=== 提示文 ===
『腹膜炎』という言葉は、普段の生活からはあまり耳慣れない言葉だと思います。では『急性虫垂炎』はどうでしょうか?最近は『盲腸』ではなく、こちらの言葉を使いますよね。
『腹膜炎』という病気はこの『急性虫垂炎』がさらに進んだときの病名です。盲腸ですら痛いイメージがあるのに、その先の『 腹膜炎 』とはどんな 症状 を引き起こすのでしょうか?
腹膜炎になる前に!早めに気付きたい虫垂炎の症状
急性虫垂炎とは
俗にいう急な痛みをともなう『盲腸』のことですが、実はこの盲腸と呼ばれる病気は、盲腸では起きていません。正確には盲腸から出ている(ぶらさがっている)『虫垂』に急性化膿性(簡単に言うと、膿みを多く含んだデキモノ)の炎症が起こる病気です。
発生頻度は『急激な腹痛の原因』のなかで、もっとも高く、15人に1人はかかると言われています。一般的には『盲腸』の通称で知られているこの虫垂炎。なぜかというと、昔は虫垂炎の発見が遅かったからです。
炎症がその上の盲腸の部分まで広がってしまっている状態になっての発見が多かった為、盲腸が炎症を起こしていると思われていたのです。
急性虫垂炎の症状
腹痛・嘔吐・発熱が虫垂炎の3大症状と言われています。典型的な経過としては、急激な腹痛から始まり(この時点では、右下腹部ではありません)時間とともにその痛みが徐々に右下腹部に移ってきます。
時間が経過するにつれ、まっすぐに立てないような激しい痛みになってきますが、初期症状では痛みが軽い上にお腹全体やおへそのまわりあたりが痛くなりますので、小さいお子さんは痛みをうまく訴えられない場合もあります。こまめに注意してあげるとよいでしょう。
=== 学習資料 ===
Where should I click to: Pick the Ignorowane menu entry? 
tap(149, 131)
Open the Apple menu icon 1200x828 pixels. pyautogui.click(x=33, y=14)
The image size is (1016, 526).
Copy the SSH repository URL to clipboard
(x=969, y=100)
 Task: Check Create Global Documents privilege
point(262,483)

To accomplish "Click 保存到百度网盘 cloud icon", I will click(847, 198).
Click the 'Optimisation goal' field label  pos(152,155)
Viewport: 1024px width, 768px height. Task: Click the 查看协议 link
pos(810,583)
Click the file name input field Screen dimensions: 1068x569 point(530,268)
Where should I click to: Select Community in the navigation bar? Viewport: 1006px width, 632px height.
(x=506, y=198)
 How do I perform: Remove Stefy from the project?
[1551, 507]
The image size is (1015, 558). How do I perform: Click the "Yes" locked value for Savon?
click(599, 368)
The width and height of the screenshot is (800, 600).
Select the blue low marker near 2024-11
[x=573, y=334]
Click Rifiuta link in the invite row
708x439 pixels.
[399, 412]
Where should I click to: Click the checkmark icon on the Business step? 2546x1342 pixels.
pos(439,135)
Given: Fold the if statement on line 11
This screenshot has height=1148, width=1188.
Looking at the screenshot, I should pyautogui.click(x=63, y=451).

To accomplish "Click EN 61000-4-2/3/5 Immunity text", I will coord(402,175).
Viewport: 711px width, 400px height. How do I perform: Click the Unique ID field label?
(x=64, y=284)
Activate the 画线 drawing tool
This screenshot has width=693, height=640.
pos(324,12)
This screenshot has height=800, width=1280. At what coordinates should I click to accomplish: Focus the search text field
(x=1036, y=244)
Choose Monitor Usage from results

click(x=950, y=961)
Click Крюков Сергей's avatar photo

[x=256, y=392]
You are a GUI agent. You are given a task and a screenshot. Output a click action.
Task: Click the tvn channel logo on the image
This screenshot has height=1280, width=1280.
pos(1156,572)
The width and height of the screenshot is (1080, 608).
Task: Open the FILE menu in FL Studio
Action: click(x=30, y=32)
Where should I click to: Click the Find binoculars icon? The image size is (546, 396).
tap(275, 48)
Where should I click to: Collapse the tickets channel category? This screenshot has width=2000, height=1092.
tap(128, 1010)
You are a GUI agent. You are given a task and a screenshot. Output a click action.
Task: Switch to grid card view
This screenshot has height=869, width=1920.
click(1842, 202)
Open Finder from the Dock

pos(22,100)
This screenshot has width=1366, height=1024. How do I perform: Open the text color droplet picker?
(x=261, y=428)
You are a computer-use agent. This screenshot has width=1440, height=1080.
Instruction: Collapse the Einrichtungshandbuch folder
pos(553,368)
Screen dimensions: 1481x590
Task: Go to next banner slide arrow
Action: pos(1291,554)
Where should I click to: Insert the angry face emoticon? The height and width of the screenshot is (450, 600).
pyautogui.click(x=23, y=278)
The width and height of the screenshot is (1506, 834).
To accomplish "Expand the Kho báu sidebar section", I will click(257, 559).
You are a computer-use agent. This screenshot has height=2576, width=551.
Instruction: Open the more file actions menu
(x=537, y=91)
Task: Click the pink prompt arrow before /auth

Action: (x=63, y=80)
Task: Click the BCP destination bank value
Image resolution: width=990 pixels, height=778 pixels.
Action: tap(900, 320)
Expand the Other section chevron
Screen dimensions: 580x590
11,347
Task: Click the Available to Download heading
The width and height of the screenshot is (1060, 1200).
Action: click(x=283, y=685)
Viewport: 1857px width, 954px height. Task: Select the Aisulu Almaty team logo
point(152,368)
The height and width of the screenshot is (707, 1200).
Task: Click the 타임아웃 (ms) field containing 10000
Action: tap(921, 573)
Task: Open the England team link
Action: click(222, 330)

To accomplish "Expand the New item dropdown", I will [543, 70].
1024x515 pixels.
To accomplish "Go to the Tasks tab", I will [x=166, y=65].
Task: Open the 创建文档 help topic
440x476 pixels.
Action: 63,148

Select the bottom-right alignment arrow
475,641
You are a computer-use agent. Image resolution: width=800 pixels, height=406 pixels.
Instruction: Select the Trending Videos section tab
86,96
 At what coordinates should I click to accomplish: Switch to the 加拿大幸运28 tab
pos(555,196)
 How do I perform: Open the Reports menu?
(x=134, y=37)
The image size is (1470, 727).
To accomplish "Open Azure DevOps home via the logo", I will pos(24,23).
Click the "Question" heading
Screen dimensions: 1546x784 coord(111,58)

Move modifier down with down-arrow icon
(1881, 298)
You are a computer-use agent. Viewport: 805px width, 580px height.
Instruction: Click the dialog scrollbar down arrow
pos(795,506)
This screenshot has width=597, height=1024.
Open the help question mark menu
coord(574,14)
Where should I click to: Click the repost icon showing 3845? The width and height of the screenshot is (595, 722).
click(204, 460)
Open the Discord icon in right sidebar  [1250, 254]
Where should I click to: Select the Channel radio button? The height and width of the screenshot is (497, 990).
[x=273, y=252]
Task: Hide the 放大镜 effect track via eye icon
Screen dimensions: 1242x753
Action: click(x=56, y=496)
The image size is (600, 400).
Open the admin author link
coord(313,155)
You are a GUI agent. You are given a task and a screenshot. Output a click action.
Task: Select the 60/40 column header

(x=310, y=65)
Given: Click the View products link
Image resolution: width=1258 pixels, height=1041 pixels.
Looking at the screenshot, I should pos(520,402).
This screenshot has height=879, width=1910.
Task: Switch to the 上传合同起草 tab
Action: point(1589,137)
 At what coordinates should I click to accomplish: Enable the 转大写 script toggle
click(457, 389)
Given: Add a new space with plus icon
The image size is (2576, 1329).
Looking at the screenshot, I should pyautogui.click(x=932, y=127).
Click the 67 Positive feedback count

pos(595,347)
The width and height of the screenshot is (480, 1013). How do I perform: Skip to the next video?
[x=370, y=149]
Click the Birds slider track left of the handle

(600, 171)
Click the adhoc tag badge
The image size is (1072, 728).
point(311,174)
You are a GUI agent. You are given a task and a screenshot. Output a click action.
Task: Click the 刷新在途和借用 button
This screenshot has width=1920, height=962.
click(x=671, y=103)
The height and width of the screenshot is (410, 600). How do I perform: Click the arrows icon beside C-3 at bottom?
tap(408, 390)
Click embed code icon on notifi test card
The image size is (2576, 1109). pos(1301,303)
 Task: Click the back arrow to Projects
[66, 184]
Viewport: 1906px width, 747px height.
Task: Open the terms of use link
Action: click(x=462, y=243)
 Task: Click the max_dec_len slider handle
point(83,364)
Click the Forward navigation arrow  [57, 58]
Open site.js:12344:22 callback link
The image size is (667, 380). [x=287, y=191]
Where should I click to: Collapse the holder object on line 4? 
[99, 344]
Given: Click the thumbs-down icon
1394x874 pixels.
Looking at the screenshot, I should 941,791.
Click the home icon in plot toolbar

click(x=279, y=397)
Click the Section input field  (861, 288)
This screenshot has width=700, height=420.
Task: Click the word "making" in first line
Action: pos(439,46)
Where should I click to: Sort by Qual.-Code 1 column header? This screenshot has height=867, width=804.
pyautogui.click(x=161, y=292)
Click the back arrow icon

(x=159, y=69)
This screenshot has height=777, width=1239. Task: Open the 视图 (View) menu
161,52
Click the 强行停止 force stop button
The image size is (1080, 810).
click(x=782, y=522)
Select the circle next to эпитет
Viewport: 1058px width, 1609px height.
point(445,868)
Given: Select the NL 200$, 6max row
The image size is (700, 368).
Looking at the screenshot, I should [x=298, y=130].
===
◆ 課題一覧:
a - 虫垂炎の文章のうち、「腹膜炎になる前に!早めに気付きたい虫垂炎の症状」から下って「ていると思われていたのです。」までのすべてを、「急性化膿性」を「化膿性」に置き換えて書き改めてください。
b - 虫垂炎の文章にある「発生頻度は『急激な腹痛の原因』のなかで、もっとも高く、15人に1人はかかると言われています。」という文を英語に訳してください。
c - 虫垂炎の文章を、最後の文の続きから書き継いでください。
資料を参照する必要はありません。

◆ 解答例:
a -
腹膜炎になる前に!早めに気付きたい虫垂炎の症状
急性虫垂炎とは
俗にいう急な痛みをともなう『盲腸』のことですが、実はこの盲腸と呼ばれる病気は、盲腸では起きていません。正確には盲腸から出ている(ぶらさがっている)『虫垂』に化膿性(簡単に言うと、膿みを多く含んだデキモノ)の炎症が起こる病気です。
発生頻度は『急激な腹痛の原因』のなかで、もっとも高く、15人に1人はかかると言われています。一般的には『盲腸』の通称で知られているこの虫垂炎。なぜかというと、昔は虫垂炎の発見が遅かったからです。
炎症がその上の盲腸の部分まで広がってしまっている状態になっての発見が多かった為、盲腸が炎症を起こしていると思われていたのです。

b - Among the causes of sudden abdominal pain, it occurs the most frequently, and it is said that one in fifteen people will get it.

c -
腹痛とともに、吐き気や嘔吐などの症状がではじめます。吐き気まではいかなくとも、腹痛と食欲不振など普段とは少し違った様子でしたら、お子さんの経過をしっかり観察しましょう。また、発熱もともないますが、慌てるような高熱ではなく37℃~38℃くらいのものが多いです。
腹膜炎とは
まず、腹膜とは腹腔内(おなかの中)を覆う膜のことです。通常、この中は無菌状態になっています。この腹膜になんらかの形での細菌感染・物理的、化学的な刺激によって炎症が起こることを腹膜炎と言います。
腹膜炎は単独でそれになるわけではく、さまざまな消化器疾患との合併症によりその症状が引き起こされます。この1番の原因としてあげられるのが『急性虫垂炎』なのです。虫垂炎は膿み(たくさんの細菌)による炎症が原因で起きる病気、つまり、放置していると虫垂に膿が溜まってしまいます。
さらにここで放置して炎症が進むと、虫垂の壁が破れ(穿孔という状態)、虫垂にたまりに溜まった膿が腹腔内に流れ出てしまいます。これが、腹膜炎を引き起こすことになるのです。
腹膜炎による命の危険性
無菌状態の場所に大量の膿が流れ出てしまうのですから、発見や治療が遅れると急速に全身状態が悪化して、生命の危険にさらされることになります。虫垂炎の手術に対し、こちらは緊急を要する上に死亡する可能性までも含まれます。
未然に防ぎたい腹膜炎
腹膜炎は他の病気と合併しておこる病気です。ということは、腹膜炎にならない為には、腹膜炎を起こす原因となる病気の早期発見が重要となってきます。
子どもの言う『おなかが痛い』はたくさんの意味が含まれていますので見分けることは難しいと思いますが、症状を軽視していると取り返しのつかないことになるかもしれません。
腹膜炎の最大の原因である急性虫垂炎、その急性虫垂炎も最初は『おなかが痛い』から始まります。『おなかが痛い』ことは、日常では毎回病院に駆け込むことではないので、つい軽く考えがちになってしまいます。
大したことではないよと親御さんに言われれば、子ども心に親に迷惑をかけてはいけないと痛みを必死にこらえてしまうことだってあります。結果、夜に救急車で運び込まれて、虫垂は破裂寸前!!緊急手術に至ることだってあるのです。
子どもから返ってくる返事だけではなく、子どもの表情の変化や態度などもあわせて観察することが大切です。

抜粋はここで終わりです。